Cowboys & Oil. Fox intends either to build up the whole area through its Fox Realty Corp. or to develop 25% of it and sell off the rest to another developer for a capital gain. The moviemaker, which has still to raise the cash for the project, has started to dicker with at least five "interested" insurance companies, and one is considering putting up $50 million. Fox's lot--half of which it bought from oldtime Film Cowboys Tom Mix and Buck Jones, who used it to stable their horses--is the largest piece of underdeveloped real estate in a city that is rapidly running out of space. Quietly for the past year, Fox has been drawing up plans to exploit the plot.
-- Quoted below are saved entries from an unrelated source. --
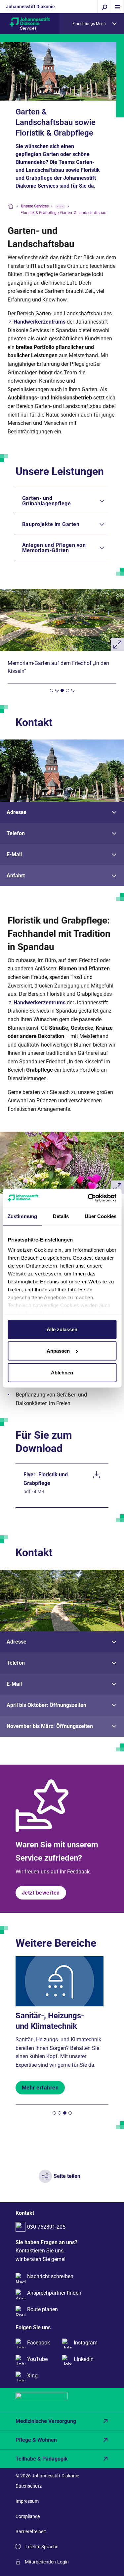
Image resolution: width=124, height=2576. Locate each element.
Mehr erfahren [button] (40, 2088)
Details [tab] (61, 1216)
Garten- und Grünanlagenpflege (46, 501)
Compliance (28, 2516)
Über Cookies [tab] (100, 1216)
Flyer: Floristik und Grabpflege (45, 1478)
Architect Welton Becket's models call for Fox to shrink its moviemaking operations into 79 acres on the southwest part of the property, build a $15 million structure to house all its offices and indoor stages. (For outdoor shooting, Fox has a 2,300-acre ranch, 25 miles away in the Malibu district.) Fox will continue to let Universal Consolidated Oil Co., which is pumping crude from underground stations that cannot be seen at street level, and which has paid more than $500,000 in royalties to Fox since the lot's first deep well was brought in late in 1955, drill for oil.
Reaching for the Skies. Within a year, on the east side of the property, Fox expects to break ground for the first of 18 apartment towers of 20 stories each, another 20 apartments of six or seven stories each and 21 garden apartments. The complex is to have 40 swimming pools, twelve tennis courts and almost three parking spaces per apartment. Rentals: $75 to $110 per room a month, with some large apartments (five bedrooms, two servants' rooms) running to $1,700 a month.
On the north side of the property, along bustling Santa Monica Boulevard, will rise seven air-conditioned office buildings (including one of 30 stories--far taller than anything now standing in Los Angeles--and three of 22 stories). Near them will spring up an 1 8-story, 1,000-room hotel, a six-story motion-picture arts center with adjoining 4,000-seat auditorium, a series of shops and department stores. Cutting a swath through the whole development will be a 175-ft.-wide concourse almost a mile long, with a centerway of statuary, fountains and subtropical plants.